• _Stated exercise_
Copy the rows below word for word.

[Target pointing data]

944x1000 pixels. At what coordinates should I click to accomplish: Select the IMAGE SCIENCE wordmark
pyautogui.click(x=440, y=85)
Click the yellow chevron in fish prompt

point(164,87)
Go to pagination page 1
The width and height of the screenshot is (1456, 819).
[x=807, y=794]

• _The reply_
944x1000 pixels. At what coordinates should I click to accomplish: Select the IMAGE SCIENCE wordmark
pyautogui.click(x=440, y=85)
Click the yellow chevron in fish prompt

point(164,87)
Go to pagination page 1
The width and height of the screenshot is (1456, 819).
[x=807, y=794]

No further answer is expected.